Karlson said that Sam Goldwyn put him under contract intending to use him as a director, but Karlson wound up spending nine months idle. He asked for a release of his contract and got it. He joined a company of Maurice Kosloff.

He went back to Universal where he worked as an assistant on The Black Doll (1938); The Case of the Missing Blonde (1938); The Last Express (1938); His Exciting Night (1938), The Last Warning (1938), Newsboys' Home (1938), and Society Smugglers (1939), directed by Joe May.

His credits became more distinguished: Rio (1939), with Basil Rathbone, directed by John Brahm; The Invisible Man Returns (1940) and The House of the Seven Gables for May; I Can't Give You Anything But Love, Baby (1940), a musical; You're Not So Tough (1940), for May; Margie (1940), Seven Sinners (1940), with John Wayne and Marlene Dietrich for director Tay Garnett; Where Did You Get That Girl? (1941), for Arthur Lubin; and The Flame of New Orleans (1941), with Dietrich for René Clair.

Karlson did In the Navy (1941) with Abbott and Costello for Lubin, and he became friendly with Lou Costello, often pitching him gags. He worked on It Started with Eve (1941) for Henry Koster with the studio's other big star, Deanna Durbin.

Karlson quit Universal in 1940 to enlist in the U.S. Army Air Forces. In 1943, he was injured in a plane crash ending his career as a flight instructor.

===Monogram Pictures===
Karlson, still using his real name of Philip Karlstein, took a job at Monogram Pictures, as an assistant director. He was contacted by Lou Costello, who wanted to produce a film and offered Karlstein the job of directing it. The resulting movie was A Wave, a WAC and a Marine (1944), starring comedian Henny Youngman. Karlson called it "probably the worst picture ever made... a nothing picture, but I was lucky because it was for Monogram and they didn't understand how bad it was, because they had never made anything that was any good." However, Karlson did like his second film as director, G. I. Honeymoon (1945), with Gale Storm, which received an Oscar nomination for Best Music.

Karlson made Monogram's low-budget productions look much more expensive by being creative with the staging. He used light and shadow to add mood to ordinary dialogue scenes, and employed careful camera angles to maximize the size of the limited sets. Karlson's resourcefulness made him Monogram's choice to launch a new series (The Bowery Boys, The Shadow) or invigorate an existing one (Charlie Chan). An excellent example is Karlson's Charlie Chan mystery The Shanghai Cobra (1945) in which the director, given a small exterior set, established a film noir atmosphere by shooting the scene at night during a rainstorm. Karlson was well aware of Monogram's budgetary limitations: "They knew what they were doing, because there was a certain class of picture they were going to make and they weren't going to make anything any different."

CHALLENGES
[1] In the passage on Karlson, write out the words starting with "Karlson quit Universal" and going on through "for Best Music.".
[2] According to the passage on Karlson, which of his films received an Oscar nomination for Best Music?
[3] List every film that the passage on Karlson names as one he worked on as an assistant when he went back to Universal, before his credits became more distinguished.

MATERIAL PROVIDED

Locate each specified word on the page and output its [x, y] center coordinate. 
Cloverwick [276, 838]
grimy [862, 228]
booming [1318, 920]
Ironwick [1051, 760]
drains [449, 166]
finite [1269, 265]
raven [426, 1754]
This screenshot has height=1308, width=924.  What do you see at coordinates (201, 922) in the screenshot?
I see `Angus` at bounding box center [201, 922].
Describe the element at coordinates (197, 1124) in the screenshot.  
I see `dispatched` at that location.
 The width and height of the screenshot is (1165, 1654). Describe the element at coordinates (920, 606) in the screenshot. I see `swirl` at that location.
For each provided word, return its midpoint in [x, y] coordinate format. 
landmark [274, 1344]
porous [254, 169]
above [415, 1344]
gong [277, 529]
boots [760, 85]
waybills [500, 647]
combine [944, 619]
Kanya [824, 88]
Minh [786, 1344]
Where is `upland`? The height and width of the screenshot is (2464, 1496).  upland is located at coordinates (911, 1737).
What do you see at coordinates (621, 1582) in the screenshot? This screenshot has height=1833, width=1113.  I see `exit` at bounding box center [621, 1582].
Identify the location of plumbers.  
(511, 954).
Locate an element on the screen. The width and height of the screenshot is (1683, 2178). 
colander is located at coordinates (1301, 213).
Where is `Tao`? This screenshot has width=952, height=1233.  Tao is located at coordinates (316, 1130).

RESPONSE LIST
[1]
Karlson quit Universal in 1940 to enlist in the U.S. Army Air Forces. In 1943, he was injured in a plane crash ending his career as a flight instructor.

===Monogram Pictures===
Karlson, still using his real name of Philip Karlstein, took a job at Monogram Pictures, as an assistant director. He was contacted by Lou Costello, who wanted to produce a film and offered Karlstein the job of directing it. The resulting movie was A Wave, a WAC and a Marine (1944), starring comedian Henny Youngman. Karlson called it "probably the worst picture ever made... a nothing picture, but I was lucky because it was for Monogram and they didn't understand how bad it was, because they had never made anything that was any good." However, Karlson did like his second film as director, G. I. Honeymoon (1945), with Gale Storm, which received an Oscar nomination for Best Music.

[2] G. I. Honeymoon (1945)

[3]
The Black Doll (1938)
The Case of the Missing Blonde (1938)
The Last Express (1938)
His Exciting Night (1938)
The Last Warning (1938)
Newsboys' Home (1938)
Society Smugglers (1939)